Georgia’s administrative code, according to The New Yorker, prohibits anyone but election board employees to enter rooms where the elections systems or equipment is stored—something Powell would have known had she fulfilled her contractual obligation to ensure the plot’s legality.

“If Powell wrote the check with no knowledge of the illegality of the scheme, it would be a good defense,” John K. Carroll, a former Assistant U.S. Attorney for the Southern District of New York, told The New Yorker. “With knowledge of the scheme, it is an incredibly damning act… Even the getaway driver is guilty of robbing the bank.”

A few hours before The New Yorker’s report was published on Sunday, Trump loudly and falsely proclaimed on Truth Social that Powell had “never” been his attorney.

“Sidney Powell was one of millions and millions of people who thought, and in ever increasing numbers still think, correctly, that the 2020 Presidential Election was RIGGED & STOLLEN, AND OUR COUNTRY IS BEING ABSOLUTELY DESTROYED BECAUSE OF IT!!!” he wrote in part. “MS. POWELL WAS NOT MY ATTORNEY, AND NEVER WAS.”

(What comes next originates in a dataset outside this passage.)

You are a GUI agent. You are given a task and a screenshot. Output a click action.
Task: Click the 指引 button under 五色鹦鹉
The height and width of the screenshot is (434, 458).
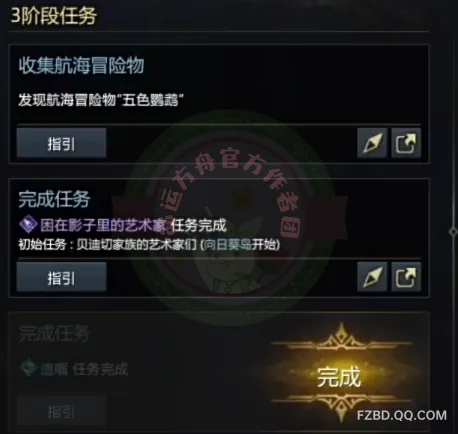61,143
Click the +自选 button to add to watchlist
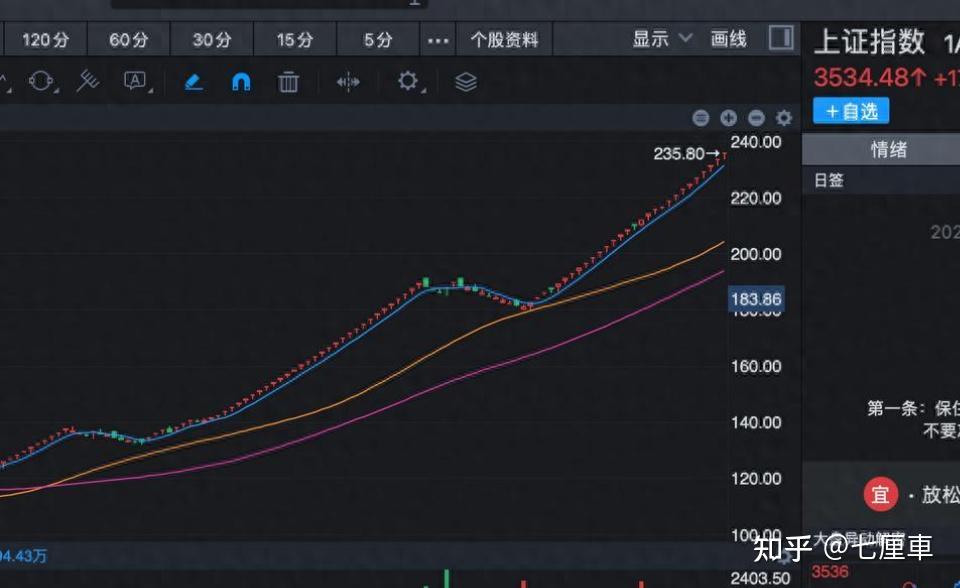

While Powell never appeared as Trump’s representative in court, she was named by the former president in a Nov. 14, 2020 tweet celebrating his “truly great” legal team. Later that week, Powell joined Rudy Giuliani and attorney Jenna Ellis at an infamous news conference where the trio, presenting themselves as an “elite strike force team,” laid out baseless claims of election fraud and a series of preposterous conspiracy theories as Giuliani’s makeup began to run down his face.

Just days later, however, the Trump team distanced itself from Powell, who had begun to make the rounds on conservative news channels to push claims too far-fetched even for them.

“Sidney Powell is practicing law on her own,” read a statement from the campaign, attributed to Giuliani and Ellis. “She is not a member of the Trump legal team. She is also not a lawyer for the president in his personal capacity.”

Powell continued to meet with Trump and his allies, however, including in Dec. 2020, when she was present at a White House gathering where the then-president’s circle discussed ordering the military to seize voting machines. Trump also weighed appointing Powell as a special counsel to investigate voting fraud.

Around that time, The New Yorker reported Sunday, Powell also made a pilgrimage to Tomotley Plantation, a South Carolina residence owned by the disgraced election-denying attorney Lin Wood. There, she worked as a member of a so-called “brain trust” of MAGA-affiliated figures scheming to keep Trump in power. The bureau’s report describes Tomotley as “the central hub for the voter fraud information processing.” It was shortly after she began traveling to the plantation that she first hired SullivanStrickler, sending them to Nevada, Michigan, and finally, Georgia.